Kentucky replaced electrocution with lethal injection in 1998. 1998 Ky. Acts ch. 220, p. 777. The Kentucky statute does not specify the drugs or categories of drugs to be used during an execution, instead mandating that “every death sentence shall be executed by continuous intravenous injection of a substance or combination of substances sufficient to cause death.” Ky. Rev. Stat. Ann. § 431.220(l)(a) (West 2006). Prisoners sentenced before 1998 have the option of electing either electrocution or lethal injection, but lethal injection is the default if — as is the case with petitioners — the prisoner refuses to make a choice at least 20 days before the scheduled execution. §431.220(l)(b). If a court invalidates Kentucky’s lethal injection method, Kentucky law provides that the method of execution will revert to electrocution. §431.223.

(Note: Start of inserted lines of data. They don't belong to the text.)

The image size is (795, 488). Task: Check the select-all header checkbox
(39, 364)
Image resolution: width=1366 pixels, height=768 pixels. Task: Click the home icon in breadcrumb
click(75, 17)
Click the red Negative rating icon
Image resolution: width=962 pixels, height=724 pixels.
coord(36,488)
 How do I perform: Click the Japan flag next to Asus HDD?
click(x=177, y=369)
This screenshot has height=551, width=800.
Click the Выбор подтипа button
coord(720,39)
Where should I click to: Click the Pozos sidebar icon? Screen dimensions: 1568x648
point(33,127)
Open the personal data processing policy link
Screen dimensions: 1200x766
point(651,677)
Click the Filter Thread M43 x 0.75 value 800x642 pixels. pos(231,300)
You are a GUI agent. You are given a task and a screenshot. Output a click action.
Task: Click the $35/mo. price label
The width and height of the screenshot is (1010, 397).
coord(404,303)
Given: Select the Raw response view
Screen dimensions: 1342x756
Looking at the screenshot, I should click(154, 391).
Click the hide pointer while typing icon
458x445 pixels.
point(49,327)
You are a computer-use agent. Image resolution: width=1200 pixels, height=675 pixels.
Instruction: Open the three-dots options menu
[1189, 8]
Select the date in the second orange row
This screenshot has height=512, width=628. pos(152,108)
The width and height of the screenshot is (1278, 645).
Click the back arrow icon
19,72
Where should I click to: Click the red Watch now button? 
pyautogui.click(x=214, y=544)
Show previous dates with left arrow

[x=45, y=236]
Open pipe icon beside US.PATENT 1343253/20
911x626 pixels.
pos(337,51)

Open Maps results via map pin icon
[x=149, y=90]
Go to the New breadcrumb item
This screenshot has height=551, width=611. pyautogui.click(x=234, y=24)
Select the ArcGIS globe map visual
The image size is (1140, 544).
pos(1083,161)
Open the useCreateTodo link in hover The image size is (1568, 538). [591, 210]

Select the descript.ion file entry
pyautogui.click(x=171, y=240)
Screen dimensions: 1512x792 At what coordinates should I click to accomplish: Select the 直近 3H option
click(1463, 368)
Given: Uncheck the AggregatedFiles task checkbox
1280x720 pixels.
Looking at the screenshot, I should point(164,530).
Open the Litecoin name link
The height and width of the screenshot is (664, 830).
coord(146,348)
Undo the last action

Shortly after the adoption of lethal injection, officials working for the Kentucky Department of Corrections set [45]*45about developing a written protocol to comply with the requirements of § 431.220(l)(a). Kentucky’s protocol called for the injection of 2 grams of sodium thiopental, 50 milligrams of pancuronium bromide, and 240 milliequivalents of potassium chloride. In 2004, as a result of this litigation, the department chose to increase the amount of sodium thiopental from 2 grams to 3 grams. App. 762-763, 768. Between injections, members of the execution team flush the intravenous (IV) lines with 25 milligrams of saline to prevent clogging of the lines by precipitates that may form when residual sodium thiopental comes into contact with pancuronium bromide. Id., at 761, 763-764.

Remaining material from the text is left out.